Problem statement: Transcribe only the part of the material below that begins at the line containing "You are a GUI" and ends at the line containing "Sort table by End Term", with both kept and images left out.

▬▬▬

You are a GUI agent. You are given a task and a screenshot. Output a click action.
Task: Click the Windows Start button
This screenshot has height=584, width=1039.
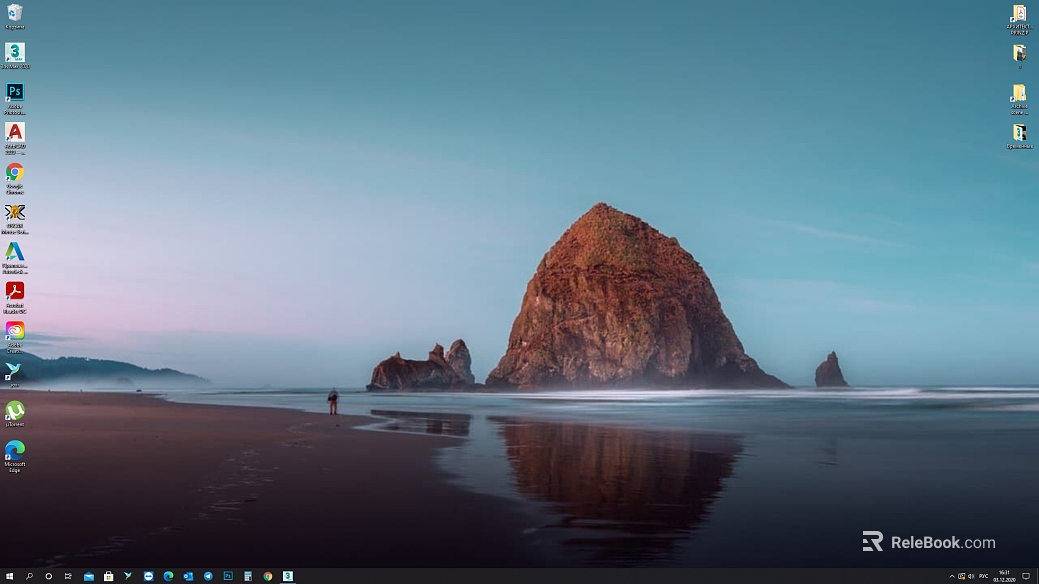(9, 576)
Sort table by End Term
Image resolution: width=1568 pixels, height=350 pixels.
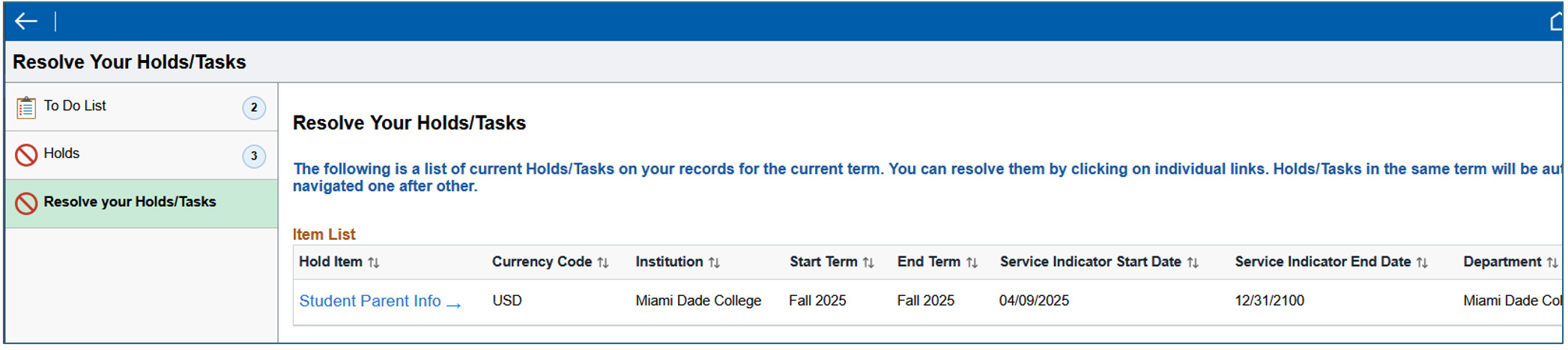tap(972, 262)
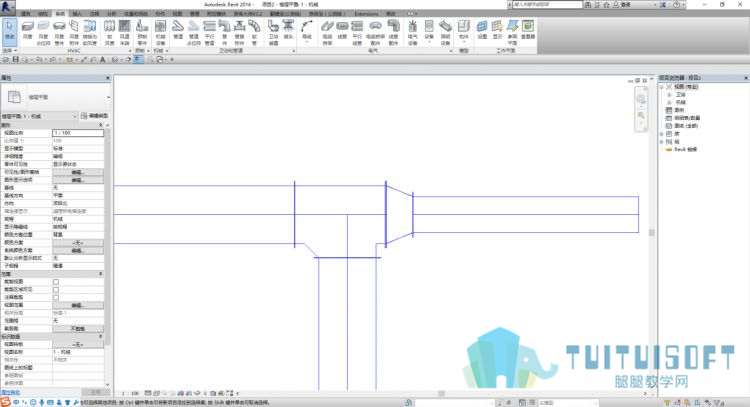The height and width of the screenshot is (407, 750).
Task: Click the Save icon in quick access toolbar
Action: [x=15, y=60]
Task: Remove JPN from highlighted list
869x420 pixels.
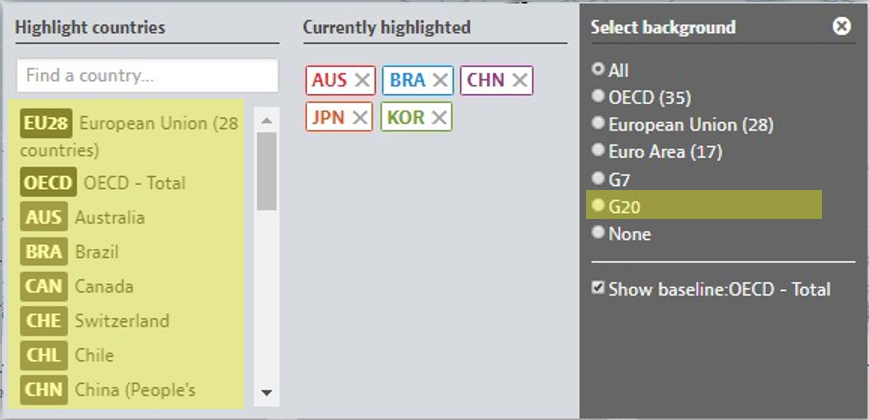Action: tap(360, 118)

▬▬▬

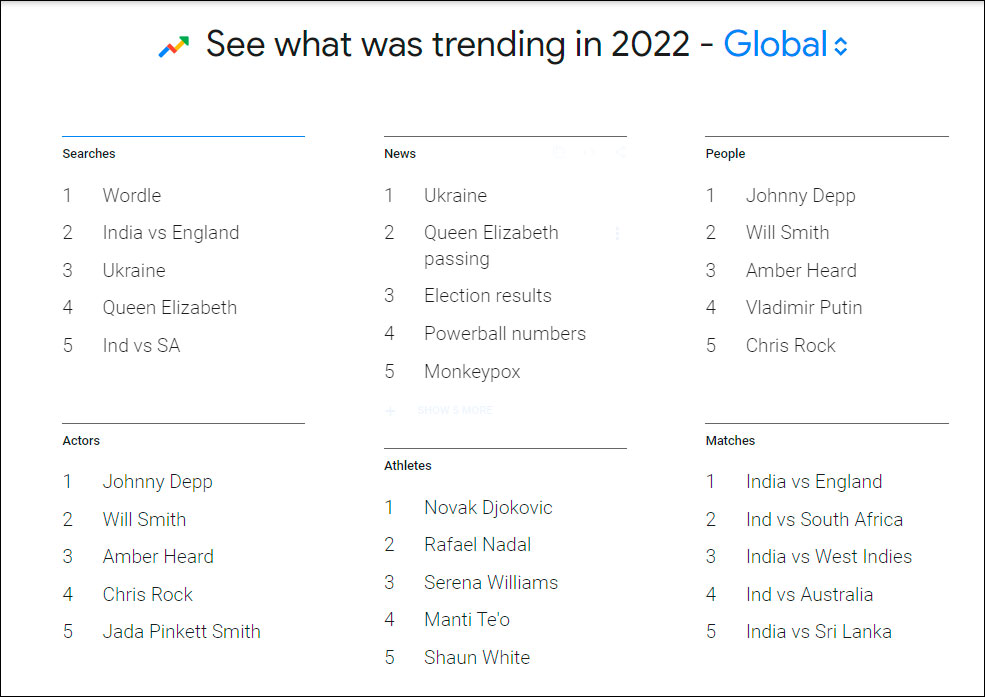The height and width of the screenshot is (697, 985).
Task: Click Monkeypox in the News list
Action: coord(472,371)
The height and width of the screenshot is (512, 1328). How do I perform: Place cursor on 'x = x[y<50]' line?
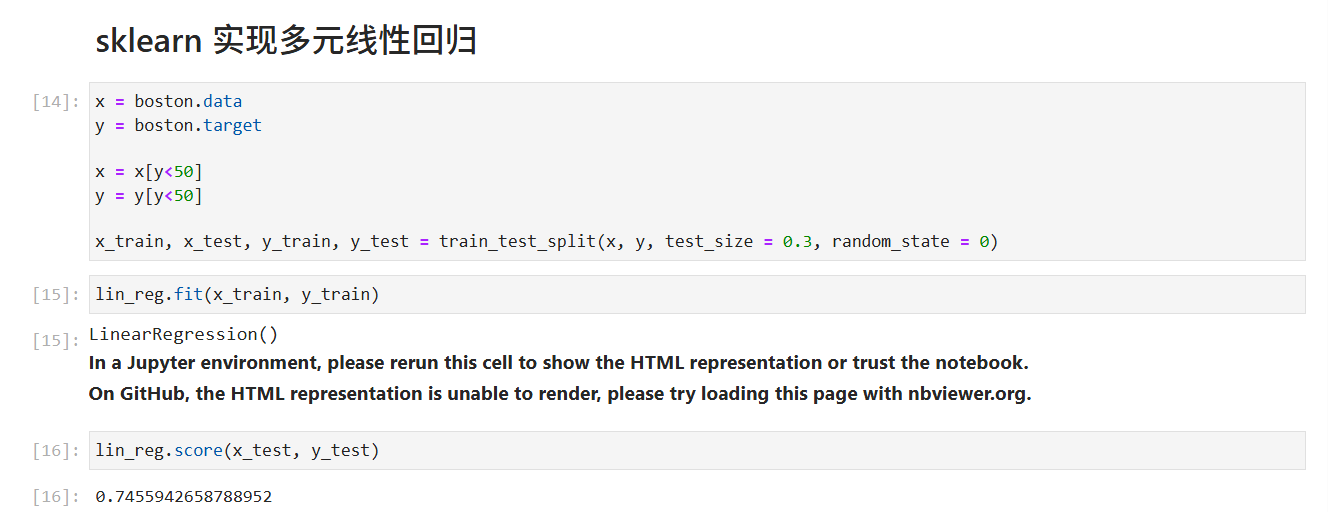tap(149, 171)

▬▬▬

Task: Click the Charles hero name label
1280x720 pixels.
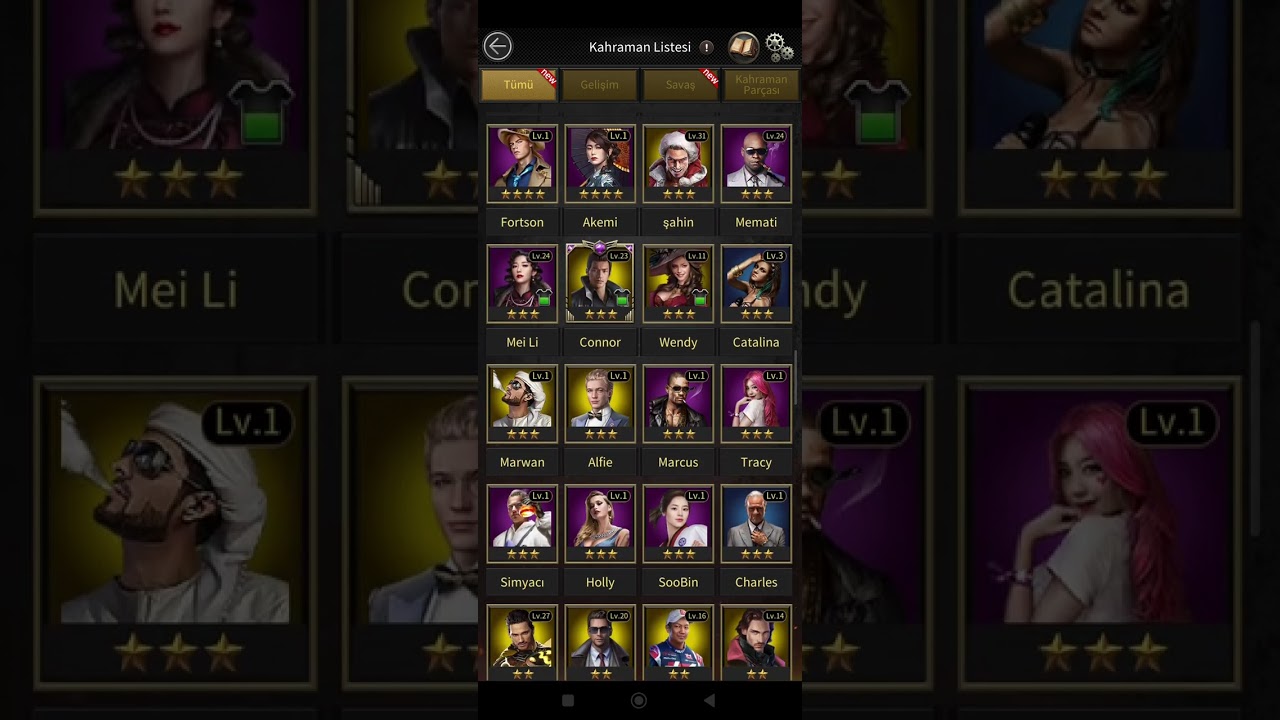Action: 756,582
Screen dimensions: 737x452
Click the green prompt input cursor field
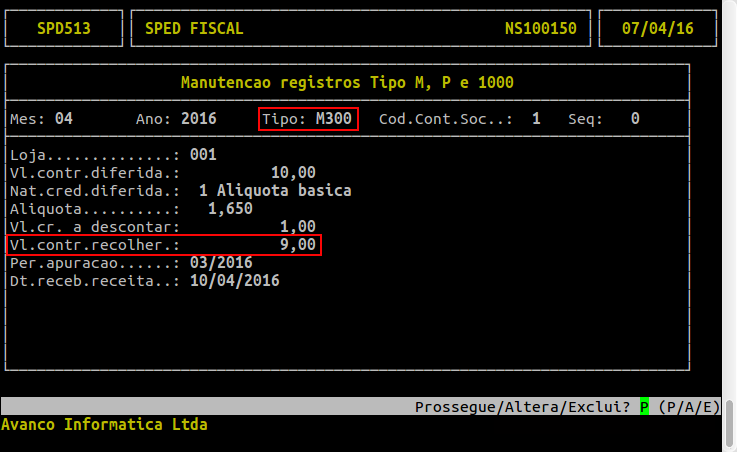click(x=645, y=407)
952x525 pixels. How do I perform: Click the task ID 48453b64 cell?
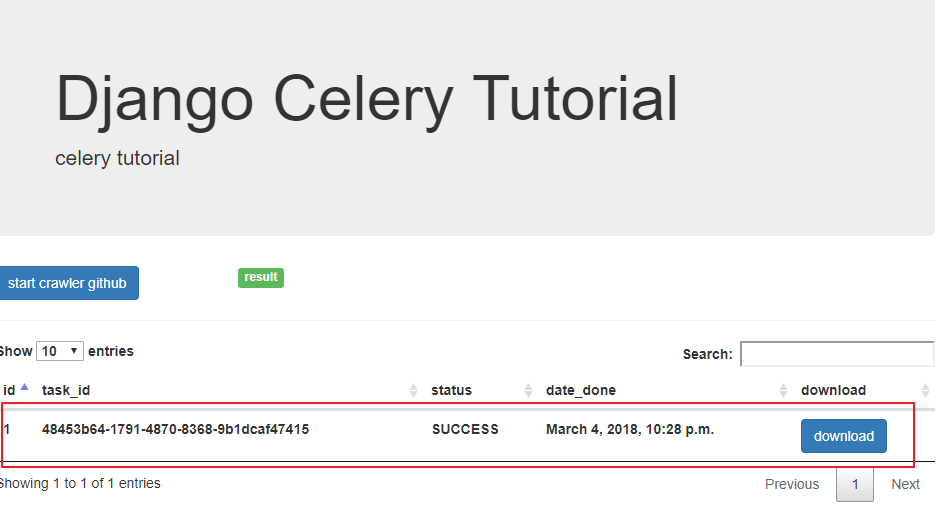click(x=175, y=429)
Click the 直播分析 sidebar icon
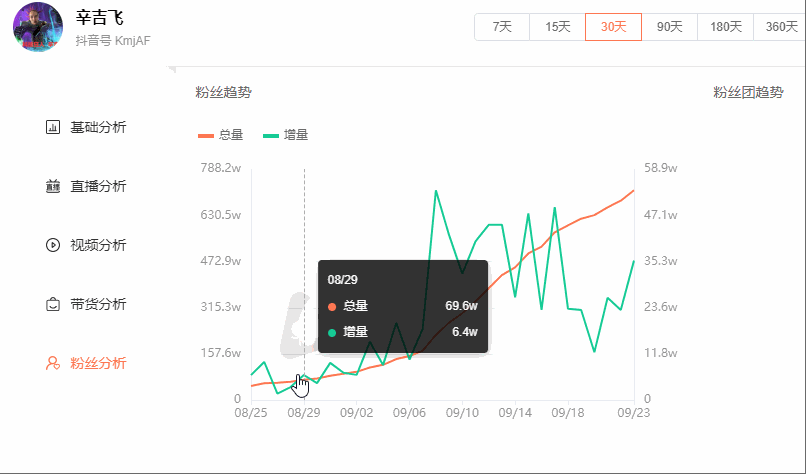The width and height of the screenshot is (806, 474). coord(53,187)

▬▬▬

Result below:
You are a GUI agent. You are given a task and a screenshot. Output a click action.
Task: Click the Windows Start button
This screenshot has height=584, width=1039.
(9, 576)
Sort table by End Term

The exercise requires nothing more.